26 To you first, God, having raised up His Servant Jesus, sent Him to bless you, in turning away every one of you from your iniquities.”

  1. The blessing of Jesus would soon go out to all the world, to all the families of the earth – but it was first sent to the Jews. This was the good news that Peter was telling them at the time. They were all witnesses to the initial phases of God’s glorious gospel plan. Jesus had lived, died, and been resurrected among the Jews, and it was to the Jews of Jerusalem that the gospel was first preached. What a blessing! All of them had the opportunity to believe upon Jesus as Messiah – the One who is the promise of Moses, the promise of Abraham, and the Savior of the world.
  2. But better than a general offer for mankind, was the individual chance for each one of their own lives. These people would have their own evils forgiven – they could have their own lives transformed, just as much as the paralyzed man whose healing had started it all. All they needed to do was believe. Us, too.

Conclusion:

Peter spoke to the Jews in the Jerusalem temple, but nothing has changed for us – at least, not regarding what really matters. Sure, we are Gentiles of the 21st century western culture; not Jerusalem Jews of the 1st century. We did not immediately witness a miraculous healing, nor do we have the recent memories of Jesus’ crucifixion & resurrection fresh in our minds. But these things did happen, and Jesus is the same today as He was then. His identity and power as the Son of God is the same. His offer to save and forgive anyone who has faith in His name is the same.

Do you have faith? Do you believe? Repent & be converted! Today, like the Jews of Jerusalem, you have the opportunity to have your sin blotted out – you can turn away from your iniquities to the love & grace of Jesus, and experience sweet times of refreshing in His presence. You can know Him as Savior today, and be guaranteed to know Him as Lord & Savior for all time. That offer started with the Jews, but it has gone out to all the world, and is offered to you, right now, today. How will you respond?
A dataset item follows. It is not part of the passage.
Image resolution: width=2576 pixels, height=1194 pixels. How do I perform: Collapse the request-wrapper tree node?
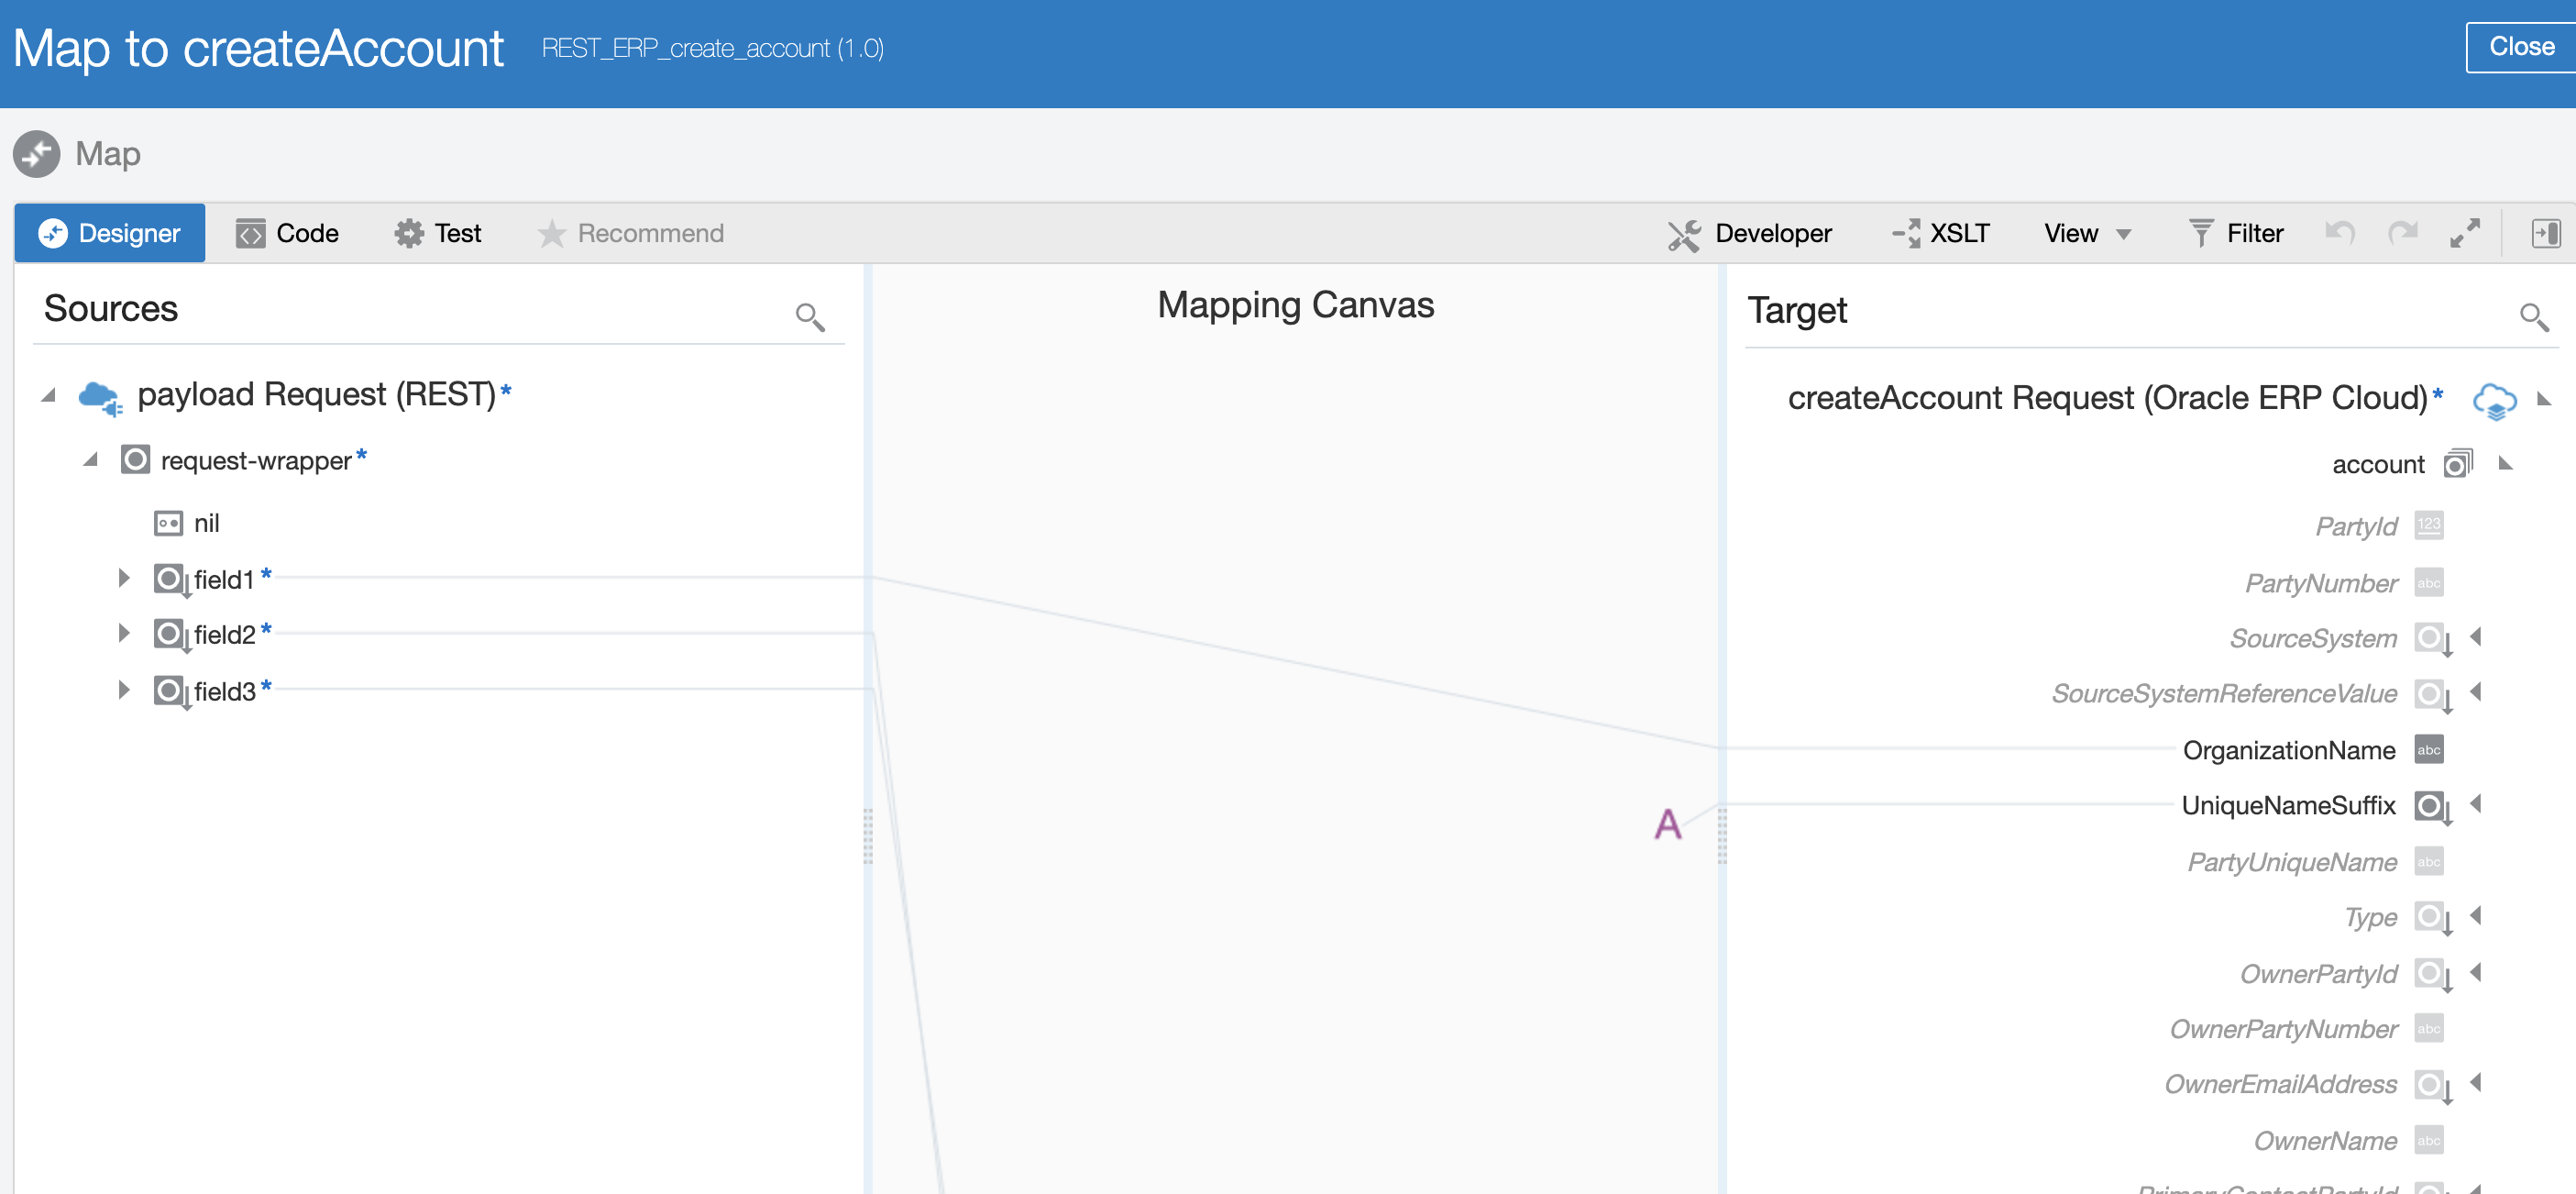point(91,460)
For some of us, we already responded in faith. There was a point that we knew we needed to surrender our lives to Jesus, and we did so – with gratefulness and joy! But maybe along the way your gratefulness has lost a bit of its fervor. Sure, you know that you’re forgiven, but you’ve lost a bit of the wonder of it all. Look again to what you have in Jesus! The One whom you rejected – the One against whom you sinned tremendously – that Jesus has loved you & saved you. That Jesus has given you life, and made you whole in the sight of Almighty God. That Jesus has given you current blessing and a future eternity. That Jesus has made you completely transformed. Rejoice! Be amazed – be overjoyed! Let your love for Jesus be rekindled, and so renewed at the blessing you have in Him that it overflows as a witness for all to see. May God help us be so amazed at our Jesus, that others around us cannot help but see Him as well!